> REQUIRED TASKS
(a) Check each statement against the text on newly industrialized countries and answer yes or no, quoting the words of the text that settle it: (i) NICs have recently shifted from manufacturing-based economies to agrarian ones; (ii) an expanding middle class is named as a classic marker of NICs; (iii) NICs are described as having already reached core status.
(b) In the text on newly industrialized countries, which two countries does the description give as examples of NICs?
(c) Carry on the text about newly industrialized countries after its final sentence.

> QUOTED PASSAGE
++++++++
---
title: "Newly Industrialized Countries — AP Human Geography"
description: "NICs are countries shifting from farming to factory economies, like South Korea and Mexico. Key to Topic 7.7's international division of labor on the AP exam."
canonical: "https://fiveable.me/ap-hug/key-terms/newly-industrialized-countries-nics"
type: "key-term"
subject: "AP Human Geography"
unit: "Unit 7"
---

# Newly Industrialized Countries — AP Human Geography

## Definition

Newly Industrialized Countries (NICs) are nations that have recently shifted from agrarian to manufacturing-based economies, gaining jobs as core countries outsource production. In AP Human Geography, NICs anchor Topic 7.7's international division of labor (EK PSO-7.A.5).

## What It Is

[Newly Industrialized Countries](/ap-hug/key-terms/newly-industrialized-countries "fv-autolink") (NICs) are countries in the middle of a big economic makeover. They've recently moved away from economies built on farming and [raw materials](/ap-hug/unit-7/industrial-revolution/study-guide/gpQFb9giCZvhcGtFh6YD "fv-autolink") toward economies built on factories, exports, and growing cities. Classic markers include rapid economic growth, rising manufacturing output, urbanization, and an expanding middle class. Think of NICs as countries climbing the global economic ladder, no longer periphery but not yet core.
++++++++
> INFORMATION SUPPLIED
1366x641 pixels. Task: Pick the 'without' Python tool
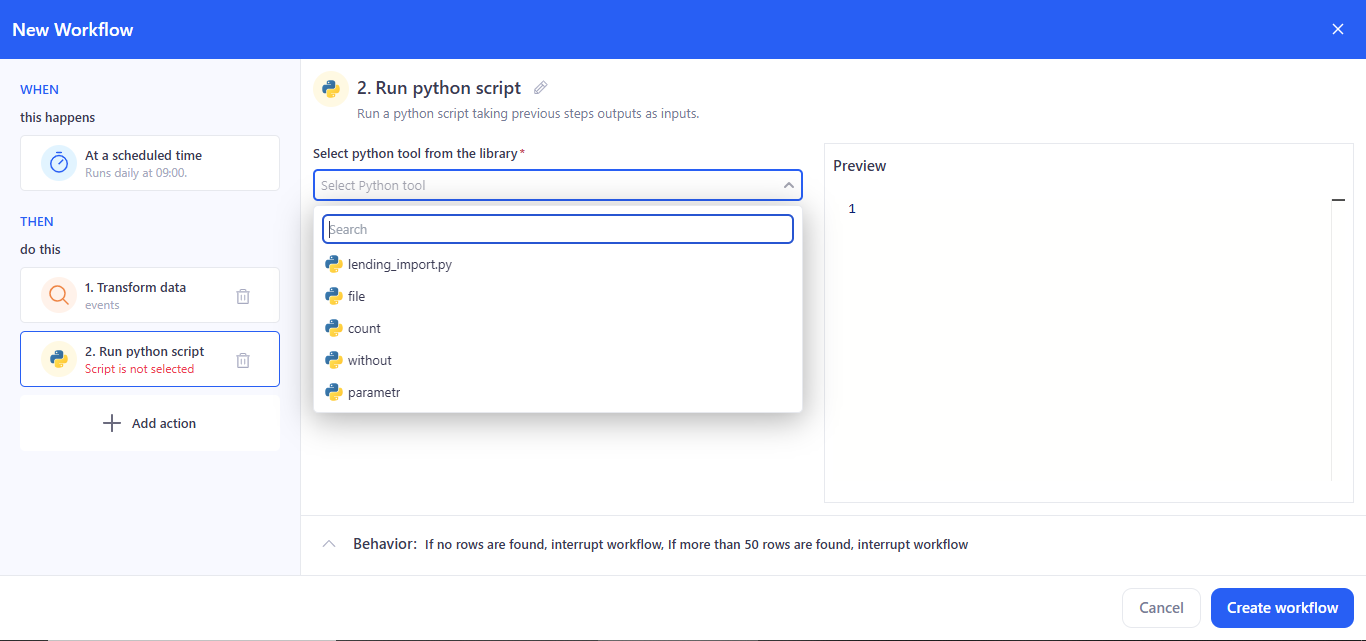point(368,360)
++++++++
> PER-TASK OUTPUTS
(a)
(i) No: "recently shifted from agrarian to manufacturing-based economies"
(ii) Yes: "Classic markers include rapid economic growth, rising manufacturing output, urbanization, and an expanding middle class."
(iii) No: "no longer periphery but not yet core"

(b) South Korea and Mexico.

(c)
Here's the geography behind it. When core regions like the US and Western Europe deindustrialized, those manufacturing jobs didn't vanish. They moved. [Outsourcing](/ap-hug/unit-7/changes-as-result-world-economy/study-guide/71NNYLPhASjIrE5PuCju "fv-autolink") and economic restructuring shifted factory work to NICs (EK PSO-7.A.5), which often welcomed it by creating special economic zones, free-trade zones, and export-processing zones (EK PSO-7.A.6). The result is an international division of labor where NICs do the lower-paying manufacturing work while core countries keep the high-paying design, finance, and management jobs. The Asian Tigers (South Korea, Taiwan, Singapore, Hong Kong) plus countries like Mexico, Brazil, and China are the go-to examples.

## Why It Matters

NICs live in [Unit 7](/ap-hug/unit-7 "fv-autolink") (Industrial and Economic Development [Patterns and Processes](/ap-hug/key-terms/patterns-and-processes "fv-autolink")), specifically Topic 7.7, Changes as a Result of the World Economy. The learning objective is 7.7.A, which asks you to explain the causes and geographic consequences of recent economic changes like increased international trade, deindustrialization, and global interdependence. NICs are basically the answer key to that objective. Deindustrialization in the core and industrialization in NICs are two halves of the same process. You can't explain one without the other. If an exam question mentions outsourcing, special economic zones, or the international division of labor, it's testing whether you understand where NICs fit in the restructured world economy.

## Connections

### Deindustrialization and Outsourcing (Unit 7)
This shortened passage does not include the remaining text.